Vail Daily column: Exploring the architectural splendor on the Aegean coast
April 20, 2013
Few regions in the world have held such hold on the collective psyche as the northern stretch of Turkey’s Aegean coast. Think Homer’s “Iliad” and the Trojan wars, the Biblical city of Smyrna and more recently, Gallipoli, a name held in reverence by both Turks and Aussies. And how about the dwelling place of Satan?
Driving west along the Sea of Marmara from the megacity of Istanbul, the housing developments thin out and rich, rolling farmland dominates.

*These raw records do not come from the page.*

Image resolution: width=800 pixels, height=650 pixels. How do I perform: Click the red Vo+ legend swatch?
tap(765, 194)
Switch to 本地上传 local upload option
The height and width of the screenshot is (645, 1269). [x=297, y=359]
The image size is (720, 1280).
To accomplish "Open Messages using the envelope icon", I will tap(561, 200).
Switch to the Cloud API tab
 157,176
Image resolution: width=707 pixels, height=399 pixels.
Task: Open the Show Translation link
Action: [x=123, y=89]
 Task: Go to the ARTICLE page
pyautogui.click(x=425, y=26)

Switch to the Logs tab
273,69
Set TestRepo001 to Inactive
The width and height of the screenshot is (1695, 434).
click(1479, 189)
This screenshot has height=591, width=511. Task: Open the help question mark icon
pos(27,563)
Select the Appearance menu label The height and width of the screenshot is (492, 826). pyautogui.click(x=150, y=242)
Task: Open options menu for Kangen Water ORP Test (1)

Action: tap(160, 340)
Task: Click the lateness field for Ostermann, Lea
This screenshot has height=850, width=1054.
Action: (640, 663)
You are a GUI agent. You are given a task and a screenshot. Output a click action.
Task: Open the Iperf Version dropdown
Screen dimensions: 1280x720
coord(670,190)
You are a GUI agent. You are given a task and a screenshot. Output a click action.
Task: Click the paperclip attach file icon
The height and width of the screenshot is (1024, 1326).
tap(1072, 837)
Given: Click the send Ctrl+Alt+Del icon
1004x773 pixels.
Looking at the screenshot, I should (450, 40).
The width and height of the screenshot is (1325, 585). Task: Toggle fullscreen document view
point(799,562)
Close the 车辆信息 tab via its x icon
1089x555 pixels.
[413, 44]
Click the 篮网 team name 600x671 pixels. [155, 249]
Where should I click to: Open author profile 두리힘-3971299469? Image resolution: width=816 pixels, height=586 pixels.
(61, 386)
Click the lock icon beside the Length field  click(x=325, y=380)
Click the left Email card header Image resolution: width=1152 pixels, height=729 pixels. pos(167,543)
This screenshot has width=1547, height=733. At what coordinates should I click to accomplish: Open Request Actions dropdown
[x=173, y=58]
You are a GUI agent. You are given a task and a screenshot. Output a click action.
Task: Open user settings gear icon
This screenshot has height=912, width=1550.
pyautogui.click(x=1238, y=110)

After two hours, low mountains appear with quiet, blue lakes nestled within their verdant valleys. Turning southwest toward Gallipoli, the long, narrow peninsula that protects the legendary Dardanelles Strait from the Aegean, rolling hills and small plains are filled with blossoming orchards surrounded by rice paddies and fields with emerging artichokes and strawberries.
We arrive at the port of Galibolu, the major transit point south across the narrow and dangerous 38-mile long Dardanelles. Known to history as the Hellespont, it allows passage between the Mediterranean and Black Sea. Here, as in Istanbul, a narrow strait separates Europe from Asia.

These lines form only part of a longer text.